- Genre: Drama
- Created by: Martin Sundland; Lars Gudmestad [da; no]; Harald Rosenløw Eeg;
- Starring: Anders Baasmo Christiansen; Ingrid Bolsø Berdal; Alma Günther; Thea Sofie Loch Næss; Bernard Storm Lager; Ólafur Darri Ólafsson; Jorge de Juan; Ruth Lecuona; Armund Harboe; Jenny Evensen [no]; Iselin Shumba Skjæveslandn; Thorbjørn Harr;
- Country of origin: Norway
- Original language: Norwegian
- No. of episodes: 4

Production
- Running time: 39–50 minutes

Original release
- Network: Netflix
- Release: 12 December 2024

= La Palma (miniseries) =

2024 Norwegian miniseries

La Palma is a Norwegian disaster drama miniseries inspired by the Cumbre Vieja tsunami hazard hypothesis and partially based on the 2021 Cumbre Vieja volcanic eruption. The series, primarily filmed on the island of La Palma in the Canary Islands, also includes scenes shot in Tenerife. The plot follows a Norwegian family on holidays in La Palma as they confront chaos when researchers uncover signs of an imminent volcanic eruption that could trigger a catastrophic tsunami.

Though the series' portrayals are fictional, Cumbre Vieja is real, being the most active volcano on the island of La Palma, with eruptions recorded as far back as 125,000 years ago. It erupted in 2021, following previous blowups in 1971 and 1949.

==Cast and characters==

| Actor | Character |
|---|---|
| Anders Baasmo Christiansen | Fredrik |
| Ingrid Bolsø Berdal | Jennifer |
| Alma Günther | Sara |
| Thea Sofie Loch Næss | Marie |
| Bernard Storm Lager | Tobias |
| Ólafur Darri Ólafsson | Haukur |
| Jorge de Juan | Álvaro |
| Ruth Lecuona | Anna |
| Armund Harboe | Erik |
| Jenny Evensen [no] | Charlie |
| Iselin Shumba Skjæveslandn | Karin |
| Thorbjørn Harr | Jens |

Source: Screen Rant

==Episodes==
1. "Cry Wolf"
2. "Take-off"
3. "Exit Tenerife"
4. "Safe Spot"

==Reception==
The series has garnered mixed reviews. It has generated criticism, especially in Spain, and more specifically in the Canary Islands. A lack of accuracy in the representation of facts has been pointed out, especially with regard to the scientific argumentation, the eruption, and the megatsunami, which have been the subject of debate.

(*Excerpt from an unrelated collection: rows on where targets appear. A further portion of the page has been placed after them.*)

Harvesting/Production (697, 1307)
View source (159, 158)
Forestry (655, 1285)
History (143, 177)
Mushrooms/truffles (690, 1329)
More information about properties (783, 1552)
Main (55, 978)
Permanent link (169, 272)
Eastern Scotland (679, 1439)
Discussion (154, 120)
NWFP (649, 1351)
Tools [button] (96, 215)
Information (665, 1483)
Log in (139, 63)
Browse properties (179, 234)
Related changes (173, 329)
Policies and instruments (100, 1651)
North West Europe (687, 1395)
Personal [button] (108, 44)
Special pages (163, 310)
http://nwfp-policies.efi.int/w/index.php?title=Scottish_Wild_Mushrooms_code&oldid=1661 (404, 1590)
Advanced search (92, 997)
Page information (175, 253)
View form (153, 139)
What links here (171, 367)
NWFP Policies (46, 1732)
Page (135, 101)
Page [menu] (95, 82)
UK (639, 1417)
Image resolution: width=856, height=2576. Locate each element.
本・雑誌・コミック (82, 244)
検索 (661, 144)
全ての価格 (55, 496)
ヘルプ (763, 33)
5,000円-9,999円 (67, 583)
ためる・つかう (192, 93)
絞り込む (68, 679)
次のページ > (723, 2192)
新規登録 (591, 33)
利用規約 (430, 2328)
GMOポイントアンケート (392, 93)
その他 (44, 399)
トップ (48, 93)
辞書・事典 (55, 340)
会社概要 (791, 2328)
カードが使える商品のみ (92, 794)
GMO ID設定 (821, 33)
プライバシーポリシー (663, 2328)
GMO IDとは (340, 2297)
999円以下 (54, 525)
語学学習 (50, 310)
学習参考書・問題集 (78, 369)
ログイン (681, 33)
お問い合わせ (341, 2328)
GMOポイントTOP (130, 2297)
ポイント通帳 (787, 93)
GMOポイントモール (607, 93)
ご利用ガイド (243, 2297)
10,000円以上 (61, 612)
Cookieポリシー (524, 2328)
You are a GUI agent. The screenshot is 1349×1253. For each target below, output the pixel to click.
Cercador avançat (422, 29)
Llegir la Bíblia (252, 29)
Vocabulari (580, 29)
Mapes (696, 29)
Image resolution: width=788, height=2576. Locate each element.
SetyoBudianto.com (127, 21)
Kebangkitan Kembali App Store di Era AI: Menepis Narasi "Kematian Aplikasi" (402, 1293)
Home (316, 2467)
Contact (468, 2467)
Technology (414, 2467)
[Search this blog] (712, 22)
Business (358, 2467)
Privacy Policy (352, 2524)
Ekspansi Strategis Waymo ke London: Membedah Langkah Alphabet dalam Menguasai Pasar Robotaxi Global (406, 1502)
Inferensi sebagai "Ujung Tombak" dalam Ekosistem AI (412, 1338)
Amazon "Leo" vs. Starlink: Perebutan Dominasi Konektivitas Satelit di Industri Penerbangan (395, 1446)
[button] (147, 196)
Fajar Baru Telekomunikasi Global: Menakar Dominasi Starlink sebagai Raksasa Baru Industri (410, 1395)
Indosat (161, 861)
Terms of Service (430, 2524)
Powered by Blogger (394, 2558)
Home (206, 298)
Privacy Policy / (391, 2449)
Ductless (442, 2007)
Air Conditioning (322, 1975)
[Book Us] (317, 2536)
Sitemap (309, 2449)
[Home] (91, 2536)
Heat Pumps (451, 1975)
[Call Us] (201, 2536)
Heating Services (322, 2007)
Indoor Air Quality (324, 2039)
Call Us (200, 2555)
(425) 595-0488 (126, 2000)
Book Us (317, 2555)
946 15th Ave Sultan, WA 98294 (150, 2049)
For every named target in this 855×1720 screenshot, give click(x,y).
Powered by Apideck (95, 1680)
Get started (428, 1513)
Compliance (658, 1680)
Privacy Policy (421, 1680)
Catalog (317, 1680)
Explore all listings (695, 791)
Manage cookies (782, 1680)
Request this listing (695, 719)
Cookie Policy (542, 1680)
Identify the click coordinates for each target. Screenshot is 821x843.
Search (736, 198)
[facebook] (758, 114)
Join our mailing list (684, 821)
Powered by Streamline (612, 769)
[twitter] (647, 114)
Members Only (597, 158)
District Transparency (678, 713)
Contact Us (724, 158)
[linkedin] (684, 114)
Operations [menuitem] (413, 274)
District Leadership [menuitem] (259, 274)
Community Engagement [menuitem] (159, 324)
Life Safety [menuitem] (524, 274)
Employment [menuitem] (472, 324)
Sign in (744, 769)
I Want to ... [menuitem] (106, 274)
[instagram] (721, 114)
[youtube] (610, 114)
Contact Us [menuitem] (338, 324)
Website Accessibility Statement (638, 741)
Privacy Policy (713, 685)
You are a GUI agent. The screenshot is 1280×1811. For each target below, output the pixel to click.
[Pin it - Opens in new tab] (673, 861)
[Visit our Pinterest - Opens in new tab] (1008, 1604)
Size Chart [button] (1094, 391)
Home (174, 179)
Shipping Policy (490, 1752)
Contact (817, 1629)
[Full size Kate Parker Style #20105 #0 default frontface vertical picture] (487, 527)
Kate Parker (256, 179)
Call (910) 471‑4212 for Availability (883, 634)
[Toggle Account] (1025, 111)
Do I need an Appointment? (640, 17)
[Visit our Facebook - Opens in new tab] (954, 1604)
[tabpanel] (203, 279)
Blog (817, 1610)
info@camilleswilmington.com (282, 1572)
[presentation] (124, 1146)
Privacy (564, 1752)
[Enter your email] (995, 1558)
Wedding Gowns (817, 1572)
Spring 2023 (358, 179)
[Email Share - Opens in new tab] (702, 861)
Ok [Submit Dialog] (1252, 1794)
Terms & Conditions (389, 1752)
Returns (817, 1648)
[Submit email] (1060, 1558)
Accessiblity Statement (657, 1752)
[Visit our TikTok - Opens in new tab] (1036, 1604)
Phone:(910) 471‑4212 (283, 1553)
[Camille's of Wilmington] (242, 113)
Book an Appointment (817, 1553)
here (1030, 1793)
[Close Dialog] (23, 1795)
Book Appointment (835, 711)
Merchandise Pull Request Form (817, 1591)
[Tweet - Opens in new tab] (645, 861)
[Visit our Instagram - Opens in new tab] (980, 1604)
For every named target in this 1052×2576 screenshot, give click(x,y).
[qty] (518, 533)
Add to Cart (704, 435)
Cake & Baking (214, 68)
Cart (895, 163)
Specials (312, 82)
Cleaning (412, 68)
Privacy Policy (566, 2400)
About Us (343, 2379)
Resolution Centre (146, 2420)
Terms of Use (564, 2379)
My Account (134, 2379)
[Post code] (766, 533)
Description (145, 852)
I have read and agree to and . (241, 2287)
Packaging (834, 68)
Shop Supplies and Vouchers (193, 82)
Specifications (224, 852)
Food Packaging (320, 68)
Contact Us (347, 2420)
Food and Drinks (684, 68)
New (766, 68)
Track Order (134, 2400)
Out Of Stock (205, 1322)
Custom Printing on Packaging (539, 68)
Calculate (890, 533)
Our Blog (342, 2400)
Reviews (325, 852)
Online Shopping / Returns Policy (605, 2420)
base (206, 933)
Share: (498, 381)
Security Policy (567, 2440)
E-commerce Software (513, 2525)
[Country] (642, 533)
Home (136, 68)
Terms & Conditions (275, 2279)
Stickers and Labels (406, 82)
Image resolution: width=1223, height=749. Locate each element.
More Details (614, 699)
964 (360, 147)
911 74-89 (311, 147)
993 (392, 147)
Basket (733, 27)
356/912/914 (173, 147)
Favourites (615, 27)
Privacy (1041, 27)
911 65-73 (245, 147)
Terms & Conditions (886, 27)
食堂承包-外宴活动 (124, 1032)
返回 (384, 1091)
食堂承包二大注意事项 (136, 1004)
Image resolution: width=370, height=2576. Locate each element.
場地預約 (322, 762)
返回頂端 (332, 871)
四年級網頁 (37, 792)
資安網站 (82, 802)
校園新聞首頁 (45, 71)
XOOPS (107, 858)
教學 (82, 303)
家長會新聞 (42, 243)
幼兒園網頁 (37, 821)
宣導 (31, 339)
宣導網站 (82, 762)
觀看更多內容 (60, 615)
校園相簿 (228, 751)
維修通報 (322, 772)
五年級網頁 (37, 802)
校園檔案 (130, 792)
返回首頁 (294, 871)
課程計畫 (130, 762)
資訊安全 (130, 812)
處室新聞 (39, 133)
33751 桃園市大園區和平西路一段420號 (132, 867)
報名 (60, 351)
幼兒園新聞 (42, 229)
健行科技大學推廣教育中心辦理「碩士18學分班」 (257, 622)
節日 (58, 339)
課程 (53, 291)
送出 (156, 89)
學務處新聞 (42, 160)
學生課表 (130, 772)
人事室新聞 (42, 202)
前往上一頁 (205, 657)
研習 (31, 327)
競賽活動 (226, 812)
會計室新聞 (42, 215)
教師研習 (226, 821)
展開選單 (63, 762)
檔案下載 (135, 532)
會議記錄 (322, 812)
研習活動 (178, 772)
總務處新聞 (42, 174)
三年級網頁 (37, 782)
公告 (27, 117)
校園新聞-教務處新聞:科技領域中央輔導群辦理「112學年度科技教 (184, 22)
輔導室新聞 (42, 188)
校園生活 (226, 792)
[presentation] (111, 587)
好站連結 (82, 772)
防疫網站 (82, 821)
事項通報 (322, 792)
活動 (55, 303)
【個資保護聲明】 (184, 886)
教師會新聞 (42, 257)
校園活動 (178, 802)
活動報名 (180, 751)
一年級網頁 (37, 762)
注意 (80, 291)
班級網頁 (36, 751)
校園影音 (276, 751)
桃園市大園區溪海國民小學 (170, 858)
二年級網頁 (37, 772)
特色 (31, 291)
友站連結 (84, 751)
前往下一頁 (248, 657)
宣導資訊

Viewers criticised the perspective of the story, which narrated the events from the point of view of Norwegian tourists, relegating the local perspective to secondary or supporting roles.

The story of the family's teenage daughter, whose plot twists have been described by some as absurd, has also been criticised.